The James A. Haley Veterans’ Hospital has one of the five polytrauma centers in the VA system, which gives it a leg up on managing care for patients with co-morbidities. However, coordinating care can be more challenging in smaller VA facilities, such as the VA Sierra Nevada Health Care System in Reno, Nev., where Scott E. Mambourg, Pharm.D., BCPS, is clinical pharmacy coordinator and residency director.

“Here we have to coordinate that care with bigger medical centers,” Mambourg said, which results in interfacility VA referrals or fee-basis to private care, depending on patient need. “It requires a lot of communication, and important functions such as medication reconciliation and monitoring for outcomes and adverse events become that much more critical.”

Virginia Torrise, Pharm.D.

He added that it can be tough for patients in rural areas to travel to the medical center. Younger veterans in rural areas often turn to private, civilian care, which can create complications for co-managed care. In response, the VA is funding rural health solutions such as telephone care and community-based outpatient clinics.

“Some veterans come to us for the prescription benefits. They will present prescriptions written by private-care providers for expensive drugs, but prescriptions have to be written by a VA provider for us to fill them,” Mambourg said. “For the VA to take that responsibility, we would need the patient’s private records, and the patient would have to be enrolled in the care of a VA primary care or specialty provider for the prescribing and monitoring of those medications.”

Women’s Health Challenges

Every VA facility has a women’s health coordinator and women’s health clinic separate from the general clinic, and female veterans may choose which clinic to go to for care. However, the main challenge in meeting women’s needs is facilities-based.

“The VA just wasn’t set up for women’s health,” said Lt. Col. Maroyka. “VAs never really handled obstetrics and gynecology or delivered babies before. The facilities weren’t designed for it.”

Now, VA and DoD pharmacists are finding themselves having discussions with patients about genetic testing and counseling pregnant patients on the relative risks of pharmacologic treatment of depression.

“As the medication experts, we have to consider what is best for both mother and child, because the drugs can affect the fetus,” said Fuller, of the Louis Stokes VA Medical Center. “If the depression isn’t severe, we can point to cognitive behavioral therapy, without drugs, especially during the first trimester. Likewise, pregnancy pushes us away from certain anticonvulsants that can normally be used for traumatic brain injury.”

Roughly 10 percent of VA facilities have clinics geared specifically toward women’s mental health issues, he added. These programs employ specialists who focus on treating female veterans who have post-traumatic stress disorder, sexual trauma (which encompasses a broad range of issues from sexual harassment to sexual assault), and other mental health issues.

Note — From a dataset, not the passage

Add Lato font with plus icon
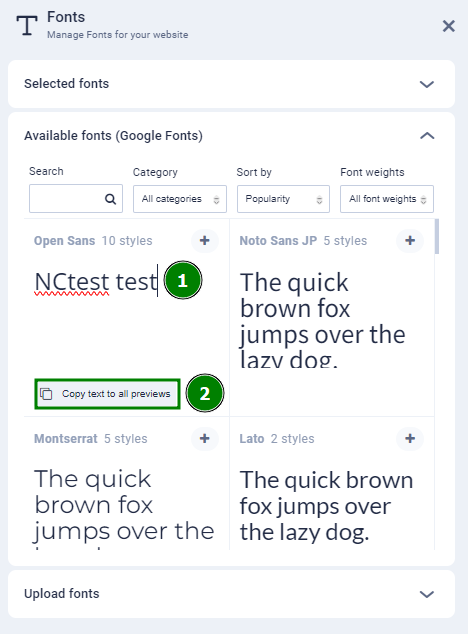 (x=410, y=439)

A Growing Need for Pharmacists

The wars in Afghanistan and Iraq have resulted in an increased need for clinical pharmacists and clinical pharmacy specialists who can support case managers and care coordinators, said Virginia Torrise, Pharm.D., deputy chief consultant for professional practice and clinical informatics, Department of Veterans Affairs, Washington, D.C.

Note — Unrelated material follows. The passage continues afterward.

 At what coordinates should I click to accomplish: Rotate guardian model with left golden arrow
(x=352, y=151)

“VA is embracing the principles of the patient- centered medical home, and we are recommending that there be a higher number of clinical pharmacy specialists available,” she said. “It’s a great opportunity for pharmacy managers to provide guidance for what staffing is required to adequately support the medication management needs of our veterans.”

Clinical pharmacy specialists in the VA can prescribe medications and order tests within the practice setting, an expansion of scope of practice that can benefit patients, according to Torrise.

“Our specialists are highly trained professionals working at the top of their skills,” she noted, adding that VA pharmacists often treat multiple chronic diseases in primary care. “Our physicians are recognizing the excellent care that clinical pharmacists provide and seeing how these referrals free up their time for more urgent clinical needs. Our veterans are entitled to the best care, and pharmacists are key members of the clinical teams to provide this care.”